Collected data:
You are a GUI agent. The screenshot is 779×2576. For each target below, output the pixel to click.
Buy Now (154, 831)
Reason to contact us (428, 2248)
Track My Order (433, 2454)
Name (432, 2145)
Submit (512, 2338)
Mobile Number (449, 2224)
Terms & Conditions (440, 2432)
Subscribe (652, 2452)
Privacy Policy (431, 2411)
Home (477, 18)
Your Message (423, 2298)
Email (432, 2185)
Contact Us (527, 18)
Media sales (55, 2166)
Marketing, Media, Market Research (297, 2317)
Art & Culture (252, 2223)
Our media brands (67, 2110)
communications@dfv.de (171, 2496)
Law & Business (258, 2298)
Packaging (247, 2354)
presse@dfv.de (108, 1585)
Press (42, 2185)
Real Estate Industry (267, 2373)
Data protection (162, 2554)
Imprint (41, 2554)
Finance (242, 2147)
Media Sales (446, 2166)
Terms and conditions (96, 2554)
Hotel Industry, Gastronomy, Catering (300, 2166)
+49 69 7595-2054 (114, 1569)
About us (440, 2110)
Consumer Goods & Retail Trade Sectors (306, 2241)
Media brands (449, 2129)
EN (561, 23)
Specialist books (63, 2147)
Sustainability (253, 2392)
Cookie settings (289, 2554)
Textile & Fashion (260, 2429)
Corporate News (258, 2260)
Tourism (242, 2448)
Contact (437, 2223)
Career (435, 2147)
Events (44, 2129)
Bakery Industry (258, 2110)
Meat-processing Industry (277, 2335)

**Exercise aim:** The whole block of entries above should be repeated exactly.

**The completed task:**
You are a GUI agent. The screenshot is 779×2576. For each target below, output the pixel to click.
Buy Now (154, 831)
Reason to contact us (428, 2248)
Track My Order (433, 2454)
Name (432, 2145)
Submit (512, 2338)
Mobile Number (449, 2224)
Terms & Conditions (440, 2432)
Subscribe (652, 2452)
Privacy Policy (431, 2411)
Home (477, 18)
Your Message (423, 2298)
Email (432, 2185)
Contact Us (527, 18)
Media sales (55, 2166)
Marketing, Media, Market Research (297, 2317)
Art & Culture (252, 2223)
Our media brands (67, 2110)
communications@dfv.de (171, 2496)
Law & Business (258, 2298)
Packaging (247, 2354)
presse@dfv.de (108, 1585)
Press (42, 2185)
Real Estate Industry (267, 2373)
Data protection (162, 2554)
Imprint (41, 2554)
Finance (242, 2147)
Media Sales (446, 2166)
Terms and conditions (96, 2554)
Hotel Industry, Gastronomy, Catering (300, 2166)
+49 69 7595-2054 (114, 1569)
About us (440, 2110)
Consumer Goods & Retail Trade Sectors (306, 2241)
Media brands (449, 2129)
EN (561, 23)
Specialist books (63, 2147)
Sustainability (253, 2392)
Cookie settings (289, 2554)
Textile & Fashion (260, 2429)
Corporate News (258, 2260)
Tourism (242, 2448)
Contact (437, 2223)
Career (435, 2147)
Events (44, 2129)
Bakery Industry (258, 2110)
Meat-processing Industry (277, 2335)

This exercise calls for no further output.